Que têm em comum estes Santos? Como podemos descrever a faceta particular da sua vida, tornando-a fecunda para nós? Sim, os Santos mostram-nos que é possível e que é bom viver, de modo radical, a relação com Deus, colocando Deus no primeiro lugar e não como uma realidade entre as outras. Os Santos põem em evidência o fato de que foi Deus que tomou a iniciativa de Se dirigir a nós; em Jesus Cristo, manifestou-Se e manifesta-Se a nós. Cristo vem ao nosso encontro, fala a cada indivíduo e convida-o a segui-Lo. Esta possibilidade foi valorizada pelos Santos: a partir do íntimo de si mesmos, propenderam por assim dizer para Ele no diálogo íntimo da oração, e d’Ele receberam a luz que lhes desvendou a vida verdadeira.
Essencialmente, a fé é sempre também um acreditar junto com os outros. O fato de poder crer devo-o, antes de mais nada, a Deus que Se dirige a mim e, por assim dizer, «acende» a minha fé. Mas, de um modo muito concreto, devo a minha fé também àqueles que vivem ao meu redor e que acreditaram antes de mim e acreditam juntamente comigo. Este «com», sem o qual não pode haver qualquer fé pessoal, é a Igreja. E esta Igreja não se detém diante das fronteiras dos países; demonstra-o as nacionalidades dos Santos que há pouco mencionei: Hungria, Inglaterra, Irlanda e Itália. Daqui se vê como é importante a permuta espiritual, que se dilata através da Igreja inteira. Se nos abrirmos à fé integral ao longo de toda a história e nos seus testemunhos em toda a Igreja, então a fé católica tem um futuro, mesmo como força pública na Alemanha. Ao mesmo tempo as figuras dos Santos que recordamos mostram-nos a grande fecundidade de uma vida santa, deste amor radical a Deus e ao próximo. Os Santos, apesar de serem poucos, mudam o mundo .
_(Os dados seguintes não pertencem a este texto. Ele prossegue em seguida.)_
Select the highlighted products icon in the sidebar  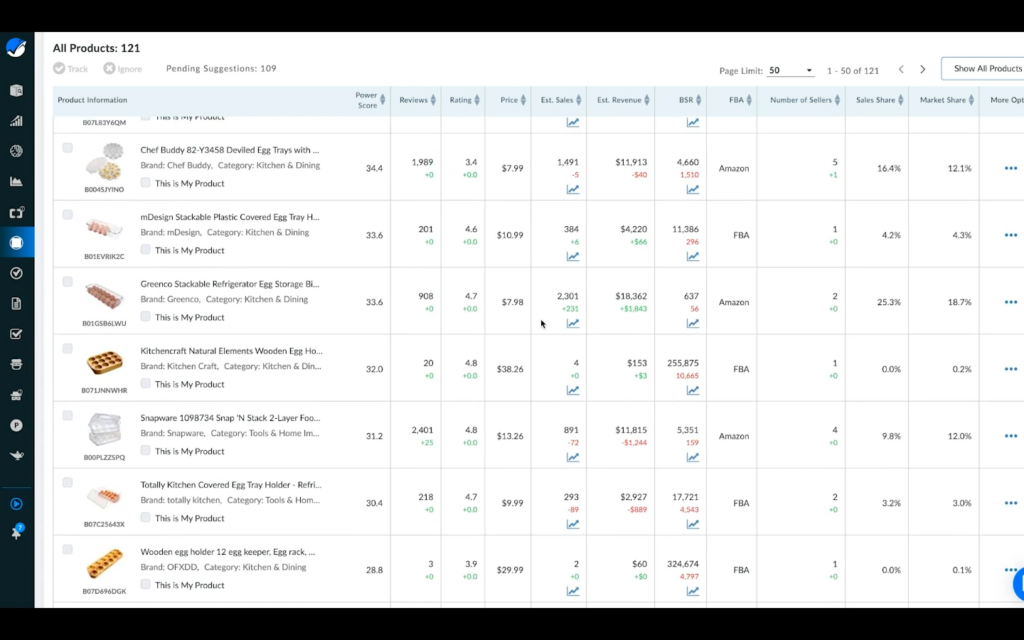pyautogui.click(x=16, y=242)
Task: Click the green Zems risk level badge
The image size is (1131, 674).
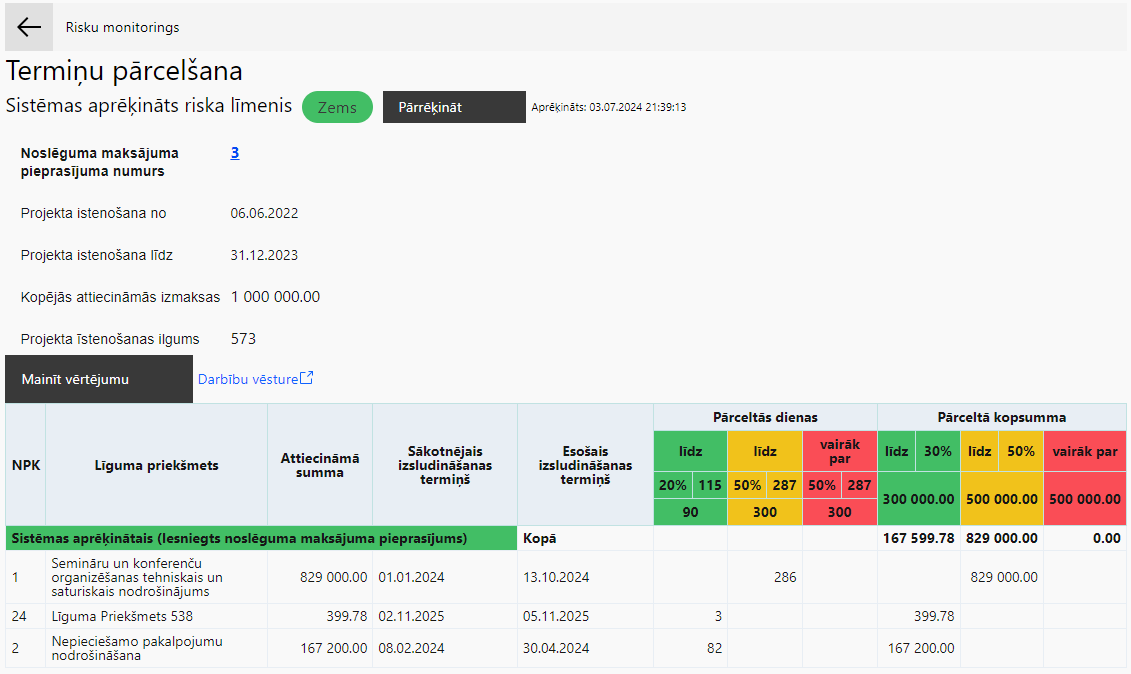Action: tap(337, 107)
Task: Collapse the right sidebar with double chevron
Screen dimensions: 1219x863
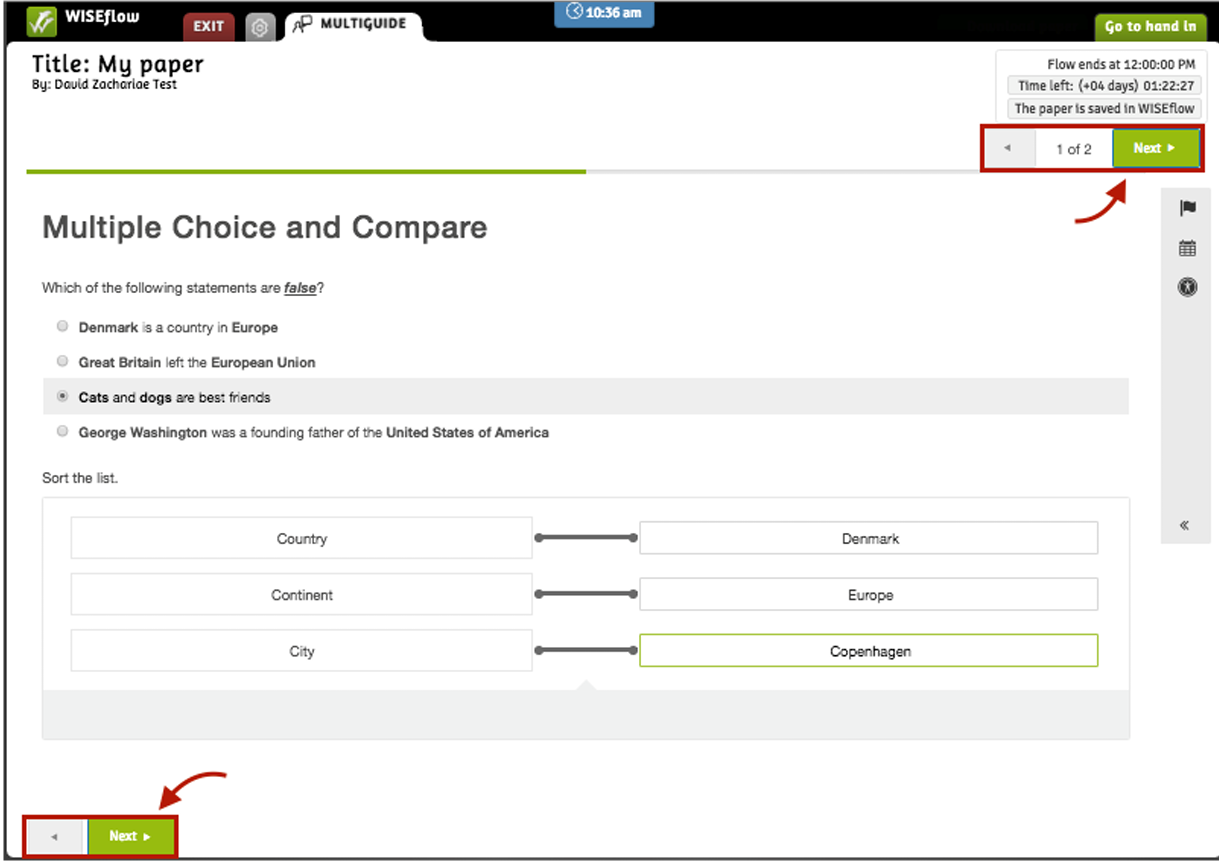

Assim as mudanças políticas do ano 1989, no vosso país, não foram motivadas apenas pelo desejo de bem-estar e liberdade de ir e vir, mas também, e de modo decisivo, pelo anseio de veracidade. Este anseio foi mantido desperto, para além do mais, por pessoas que se devotaram totalmente ao serviço de Deus e do próximo e estavam dispostas a sacrificar a própria vida . Tais pessoas e os Santos recordados dão-nos a coragem para tirarmos proveito da nova situação. Não queremos esconder-nos numa fé apenas privada, mas queremos administrar responsavelmente a liberdade alcançada.
À semelhança dos Santos Kilian, Bonifácio, Adelar, Eoban e Isabel da Turíngia, queremos ir, como cristãos, ao encontro dos nossos concidadãos e convidá-los a descobrirem conosco a plenitude da Boa Nova. Então seremos semelhantes ao famoso sino da catedral de Erfurt que se chama «Glorioso». É considerado o maior sino medieval do mundo que oscila livremente. É um sinal palpável do nosso profundo enraizamento na tradição cristã, mas também um sinal para nos pormos a caminho empenhando-nos na missão. O referido sino tocará também hoje no fim da Missa solene. Possa então estimular-nos para, a exemplo dos Santos, tornarmos visível e audível o testemunho de Cristo no mundo em que vivemos. Amem.